Ontario’s Official Opposition held a press conference at Queen’s Park on Thursday, alleging that provincial government policies are exacerbating a crisis in hospitals, leading to dangerous patient overcrowding and mounting institutional debt.
New Democrat MPPs France Gélinas and Dr. Robin Lennox, the party’s shadow ministers for health and primary care, warned that chronic underfunding is forcing patients into hallways and other unconventional spaces for care.
“People in this province are being forced to wait for care in places that were never meant to be treatment spaces,” said Dr. Lennox, in a news release.
“That is what happens when a government knowingly underfunds hospitals year after year.”
— Hamilton Centre MPP Dr. Robin Lennox
The press conference addressed the government’s plan to retire several key performance indicators from Ontario Health’s annual public reports, including the metric tracking patients treated in unconventional spaces.
“The government has, to be honest, keep track of those. We are talking, like, close to 2,000 Ontarians that are sick enough to be admitted into a hospital that will end up in a hallway, in a TV room, in a bathroom, in anywhere but, hospital room,” said Nickel Belt MPP Gélinas.
In a written statement to CTV News, a spokesperson for the Minister of Health defended the change.
“The metrics you reference are outdated Key Performance Indicators, most of which were introduced in response to COVID-19, being retired from Ontario Health’s (OH) annual reports – in place of these indicators, Ontario Health has introduced 21 newer, more targeted indicators that will continue to produce the same, and in fact more granular, information to the Ministry.”
— Press Secretary Ema Popovic, Ontario Ministry of Health
Hospital administrators confirm the ongoing issue remains severe.
“We have, probably, about 70, patients on a day-to-day basis, that are what we would classify in unconventional bed space,” said David McNeil, President and CEO of Health Sciences North.

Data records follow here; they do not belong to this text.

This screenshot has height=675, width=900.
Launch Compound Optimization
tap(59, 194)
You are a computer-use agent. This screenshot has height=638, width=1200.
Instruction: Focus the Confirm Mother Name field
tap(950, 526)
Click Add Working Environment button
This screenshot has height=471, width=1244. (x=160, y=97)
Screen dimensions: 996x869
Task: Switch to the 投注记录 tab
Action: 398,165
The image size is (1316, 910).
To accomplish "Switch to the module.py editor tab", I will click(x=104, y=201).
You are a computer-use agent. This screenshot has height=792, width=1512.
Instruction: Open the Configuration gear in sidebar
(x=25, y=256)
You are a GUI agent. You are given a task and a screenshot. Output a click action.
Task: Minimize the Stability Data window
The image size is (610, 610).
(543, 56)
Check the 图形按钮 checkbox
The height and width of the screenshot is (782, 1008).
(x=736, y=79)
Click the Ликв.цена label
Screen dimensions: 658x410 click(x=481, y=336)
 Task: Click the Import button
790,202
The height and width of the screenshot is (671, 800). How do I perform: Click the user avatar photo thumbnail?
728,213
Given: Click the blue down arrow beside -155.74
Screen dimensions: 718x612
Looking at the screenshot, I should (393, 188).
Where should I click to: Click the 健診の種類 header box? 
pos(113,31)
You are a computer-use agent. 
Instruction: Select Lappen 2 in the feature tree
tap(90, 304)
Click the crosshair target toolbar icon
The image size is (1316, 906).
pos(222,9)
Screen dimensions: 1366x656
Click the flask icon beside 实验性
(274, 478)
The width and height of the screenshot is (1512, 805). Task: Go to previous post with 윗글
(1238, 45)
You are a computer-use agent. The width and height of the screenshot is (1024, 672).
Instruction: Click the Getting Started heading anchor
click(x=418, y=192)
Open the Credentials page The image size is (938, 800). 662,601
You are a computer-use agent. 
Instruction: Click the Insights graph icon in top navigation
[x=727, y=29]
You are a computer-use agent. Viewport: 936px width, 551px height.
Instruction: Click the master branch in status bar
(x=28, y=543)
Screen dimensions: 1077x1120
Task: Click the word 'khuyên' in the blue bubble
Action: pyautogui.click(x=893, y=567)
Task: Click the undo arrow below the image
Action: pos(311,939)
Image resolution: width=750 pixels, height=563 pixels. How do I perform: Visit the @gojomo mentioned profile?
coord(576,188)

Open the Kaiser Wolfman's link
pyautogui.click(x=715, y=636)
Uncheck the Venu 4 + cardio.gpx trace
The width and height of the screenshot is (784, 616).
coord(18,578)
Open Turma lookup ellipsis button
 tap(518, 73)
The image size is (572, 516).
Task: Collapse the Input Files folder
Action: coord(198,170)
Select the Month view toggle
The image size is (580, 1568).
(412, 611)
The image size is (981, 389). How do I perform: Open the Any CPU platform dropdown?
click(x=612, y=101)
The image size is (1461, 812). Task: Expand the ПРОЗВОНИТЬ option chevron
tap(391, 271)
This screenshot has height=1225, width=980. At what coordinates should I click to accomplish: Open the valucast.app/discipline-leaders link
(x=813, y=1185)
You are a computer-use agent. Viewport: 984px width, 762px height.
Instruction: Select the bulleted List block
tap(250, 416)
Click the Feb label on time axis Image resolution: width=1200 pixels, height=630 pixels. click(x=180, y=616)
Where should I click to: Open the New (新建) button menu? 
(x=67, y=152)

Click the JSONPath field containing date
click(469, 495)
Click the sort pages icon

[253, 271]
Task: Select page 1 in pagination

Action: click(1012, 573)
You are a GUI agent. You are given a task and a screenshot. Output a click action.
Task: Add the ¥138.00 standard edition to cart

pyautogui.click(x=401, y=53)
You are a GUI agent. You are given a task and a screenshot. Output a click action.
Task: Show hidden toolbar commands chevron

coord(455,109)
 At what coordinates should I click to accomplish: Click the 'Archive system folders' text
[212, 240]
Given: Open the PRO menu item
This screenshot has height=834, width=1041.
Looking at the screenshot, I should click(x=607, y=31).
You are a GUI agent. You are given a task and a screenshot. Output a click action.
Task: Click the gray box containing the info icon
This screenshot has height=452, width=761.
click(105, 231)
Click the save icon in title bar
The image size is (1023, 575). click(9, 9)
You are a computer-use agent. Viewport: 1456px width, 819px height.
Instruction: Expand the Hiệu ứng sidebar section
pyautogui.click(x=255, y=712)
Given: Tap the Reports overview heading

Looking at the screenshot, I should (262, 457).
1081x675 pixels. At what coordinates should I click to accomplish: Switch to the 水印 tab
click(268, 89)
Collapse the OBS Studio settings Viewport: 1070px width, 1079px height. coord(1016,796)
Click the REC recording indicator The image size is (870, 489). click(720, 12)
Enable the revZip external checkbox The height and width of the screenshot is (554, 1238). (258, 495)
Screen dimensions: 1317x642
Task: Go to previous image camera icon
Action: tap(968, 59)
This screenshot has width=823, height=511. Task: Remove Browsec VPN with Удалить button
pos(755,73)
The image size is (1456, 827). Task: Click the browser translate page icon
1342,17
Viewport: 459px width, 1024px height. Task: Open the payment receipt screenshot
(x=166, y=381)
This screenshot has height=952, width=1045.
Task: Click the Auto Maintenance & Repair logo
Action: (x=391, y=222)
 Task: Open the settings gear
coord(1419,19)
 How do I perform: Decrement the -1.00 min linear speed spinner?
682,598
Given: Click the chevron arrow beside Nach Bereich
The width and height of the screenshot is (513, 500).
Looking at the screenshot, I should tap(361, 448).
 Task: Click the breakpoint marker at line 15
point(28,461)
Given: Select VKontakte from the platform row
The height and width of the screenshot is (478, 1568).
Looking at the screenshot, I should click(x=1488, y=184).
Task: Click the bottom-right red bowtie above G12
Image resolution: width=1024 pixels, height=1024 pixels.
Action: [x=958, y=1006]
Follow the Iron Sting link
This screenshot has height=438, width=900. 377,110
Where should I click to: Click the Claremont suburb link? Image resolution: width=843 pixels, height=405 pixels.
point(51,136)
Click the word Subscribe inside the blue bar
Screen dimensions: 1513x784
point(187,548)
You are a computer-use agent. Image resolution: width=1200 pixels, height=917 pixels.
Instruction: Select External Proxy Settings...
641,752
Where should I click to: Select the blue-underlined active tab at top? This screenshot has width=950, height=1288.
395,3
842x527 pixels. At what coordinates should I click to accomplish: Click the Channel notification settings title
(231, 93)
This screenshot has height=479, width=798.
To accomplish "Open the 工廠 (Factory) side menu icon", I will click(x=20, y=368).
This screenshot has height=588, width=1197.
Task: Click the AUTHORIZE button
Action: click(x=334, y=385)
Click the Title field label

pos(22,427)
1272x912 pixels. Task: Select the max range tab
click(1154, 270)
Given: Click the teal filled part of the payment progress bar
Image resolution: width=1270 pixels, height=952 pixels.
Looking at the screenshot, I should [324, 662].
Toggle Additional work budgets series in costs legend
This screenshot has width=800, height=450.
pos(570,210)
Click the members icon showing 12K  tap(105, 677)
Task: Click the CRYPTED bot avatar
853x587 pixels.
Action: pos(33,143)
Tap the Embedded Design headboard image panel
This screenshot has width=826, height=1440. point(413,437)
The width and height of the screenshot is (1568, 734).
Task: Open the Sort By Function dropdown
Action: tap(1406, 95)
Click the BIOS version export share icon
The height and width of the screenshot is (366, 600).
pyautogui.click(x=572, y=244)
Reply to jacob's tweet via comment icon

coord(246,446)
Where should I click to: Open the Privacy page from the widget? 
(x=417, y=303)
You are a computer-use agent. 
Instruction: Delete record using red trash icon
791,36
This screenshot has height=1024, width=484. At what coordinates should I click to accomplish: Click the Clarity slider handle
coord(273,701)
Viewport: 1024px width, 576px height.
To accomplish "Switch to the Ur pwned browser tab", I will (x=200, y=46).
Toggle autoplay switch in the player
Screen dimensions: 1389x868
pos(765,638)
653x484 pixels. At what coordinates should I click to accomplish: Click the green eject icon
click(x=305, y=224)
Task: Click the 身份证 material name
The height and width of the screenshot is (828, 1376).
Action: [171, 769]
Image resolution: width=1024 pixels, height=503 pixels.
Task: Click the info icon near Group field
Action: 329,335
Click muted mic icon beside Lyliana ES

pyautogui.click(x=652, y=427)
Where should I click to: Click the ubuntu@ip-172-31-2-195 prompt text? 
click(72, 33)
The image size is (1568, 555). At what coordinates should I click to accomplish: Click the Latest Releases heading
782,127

Gélinas argued the funding model compounds the problem, as the government does not provide funding for patients in these unconventional beds or the staff needed to care for them. She said this has left 50 per cent of Ontario hospitals facing deficit budgets.
“They have to balance their budget, even this. That means cutting programs, laying off staff, when you have a full house,” Gélinas said.
She claimed hospitals are seeking a four per cent budget increase but are being offered only 0.7 per cent by the government.
Health-care workers and a former hospital CEO provided stark accounts of the consequences.
“My sickest ER patients are often stuck in the ER for 2-3 days… My elderly patients are treated in hallways… As a result of ER overcrowding, my patients have suffered premature death,” said Toronto-based emergency physician Dr. Raghu Venugopal.
David Bird, a former hospital CEO, recounted a personal experience as a patient.
“I spent 28 hours on a bed with a sign above it: ‘Cardiac Hallway 5’… During that time I did not sleep and I know I was not the only one,” he said.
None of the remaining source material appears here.